§ Provided records
● ● ●

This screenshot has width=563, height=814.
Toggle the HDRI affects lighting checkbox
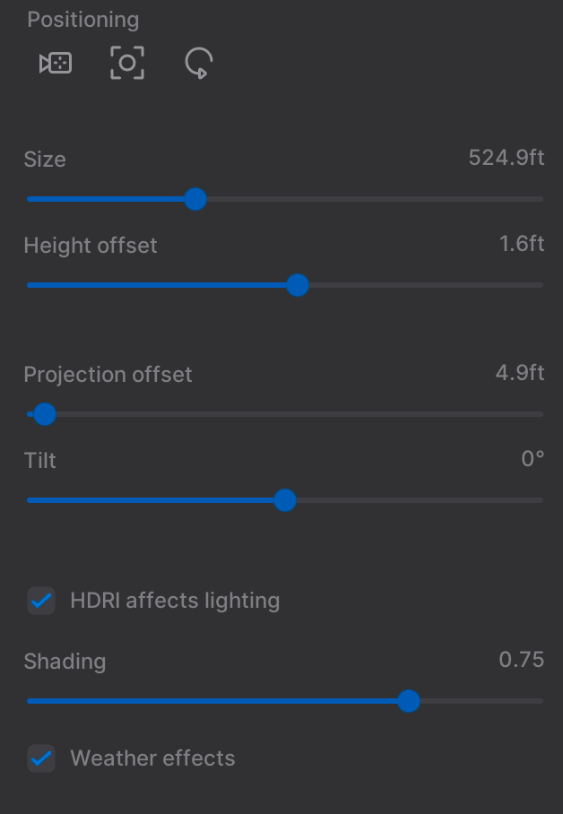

● ● ●

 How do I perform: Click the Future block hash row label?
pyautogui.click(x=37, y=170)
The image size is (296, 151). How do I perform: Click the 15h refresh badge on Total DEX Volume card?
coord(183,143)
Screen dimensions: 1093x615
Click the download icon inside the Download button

● ● ●

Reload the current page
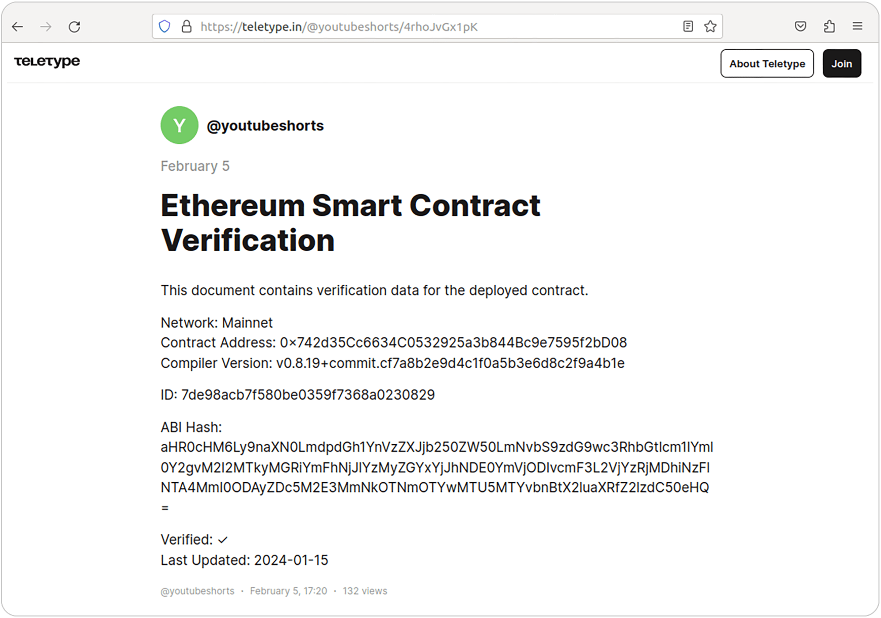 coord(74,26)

● ● ●

§ Activity
In the entries above, find the line with "This screenshot has width=563, height=814." and the line with "Toggle the HDRI affects lighting checkbox", then restate word for word both of them and every line between, with nothing more.

§ Task output
This screenshot has width=563, height=814.
Toggle the HDRI affects lighting checkbox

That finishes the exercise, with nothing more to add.